** Study text follows **

Japanese Navy Surgeon General visits HMAS Penguin

This article has photo gallery Published on WOATV Ian Daley (author)

Location(s): HMAS Penguin

Commander Katherine Tindall and Petty Officer Medic Errol Campbell with Japanese medical officers following a tour of the Royal Australian Navy Medical School. (photo: Unknown)
Commander Katherine Tindall and Petty Officer Medic Errol Campbell with Japanese medical officers following a tour of the Royal Australian Navy Medical School.

The world class simulation capabilities at the Royal Australian Navy Medical School were on display recently when the Japanese Navy Surgeon General, Rear Admiral Sato made an official visit.

The medical school, housed at HMAS Penguin on Sydney Harbour, delivers a number of courses including that for ships’ medical emergency teams, minor war vessel medical care providers, in maritime operational health, underwater medicine clinicians and clinical managers.

Japanese medical officers spent a number of days with Senior Clinical Advisor at the Medical School, Commander Katherine Tindall discussing how the Australian Navy trains and treats personnel.

“It was a very informative and successful visit for both countries,” Commander Tindall said.

“By spending time sharing knowledge, we’ve been able to share valuable insights and showcase our state of the art medical training facilities.”

During his tour, Rear Admiral Sato was shown a simulated training scenario using the helicopter simulator as a platform to practice correct lifting techniques and command and control during flight operations.

** End of Study text **
** Stored data follows **

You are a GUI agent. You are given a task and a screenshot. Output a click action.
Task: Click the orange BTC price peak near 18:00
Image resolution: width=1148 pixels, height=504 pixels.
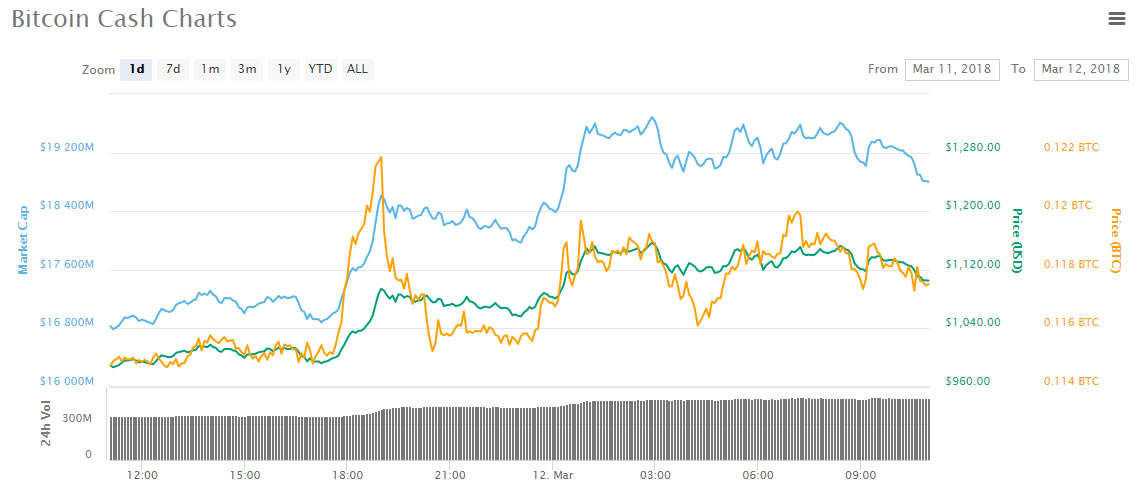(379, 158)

** End of Stored data **
** Stored data follows **

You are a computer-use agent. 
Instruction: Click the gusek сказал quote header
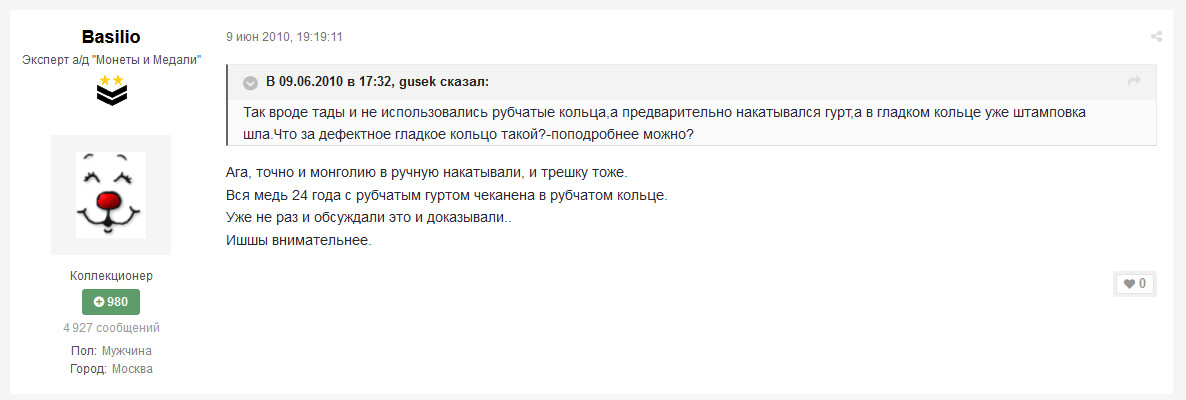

** End of Stored data **

**Exercise requirements**
[1] List every course that the article on the Japanese Navy Surgeon General's visit says the medical school delivers.
[2] Answer these from the article on the Japanese Navy Surgeon General's visit:
(a) Where is the Royal Australian Navy Medical School housed?
(b) What position does Commander Katherine Tindall hold at the Medical School?
(c) Which simulator served as the platform for the training scenario shown to Rear Admiral Sato?
[3] Continue the article on the Japanese Navy Surgeon General's visit from its last sentence.

**Set of answers**
[1]
- Ships' medical emergency teams
- Minor war vessel medical care providers
- Maritime operational health
- Underwater medicine clinicians
- Clinical managers

[2]
(a) At HMAS Penguin on Sydney Harbour.
(b) Senior Clinical Advisor.
(c) The helicopter simulator.

[3]
A mass casualty exercise was also conducted by the ship’s medical emergency team instructors, led by Leading Seaman Medic Maddison Arton. Trainees demonstrated how to triage, provide care and clear the area of casualties.

Rear Admiral Sato and his contingent of medical officers were impressed with the state-of-the-art facilities. 

“The visit to Australia had been very informative. I have a lot of very practical and worthwhile medical training information to take back to Japan,” he said.

Commanding Officer Penguin, Commander Ian Campbell presented Rear Admiral Sato with a carved penguin to take back to Japan with him on completion of the visit.

“It was great to see the exchange of ideas and discussions on the approaches to medical training and delivery of medical support between Australia and Japan,” Commander Campbell said.

“The Admiral was very impressed at the professionalism of our ship’s medical emergency team trainees during their final assessment training,” he said.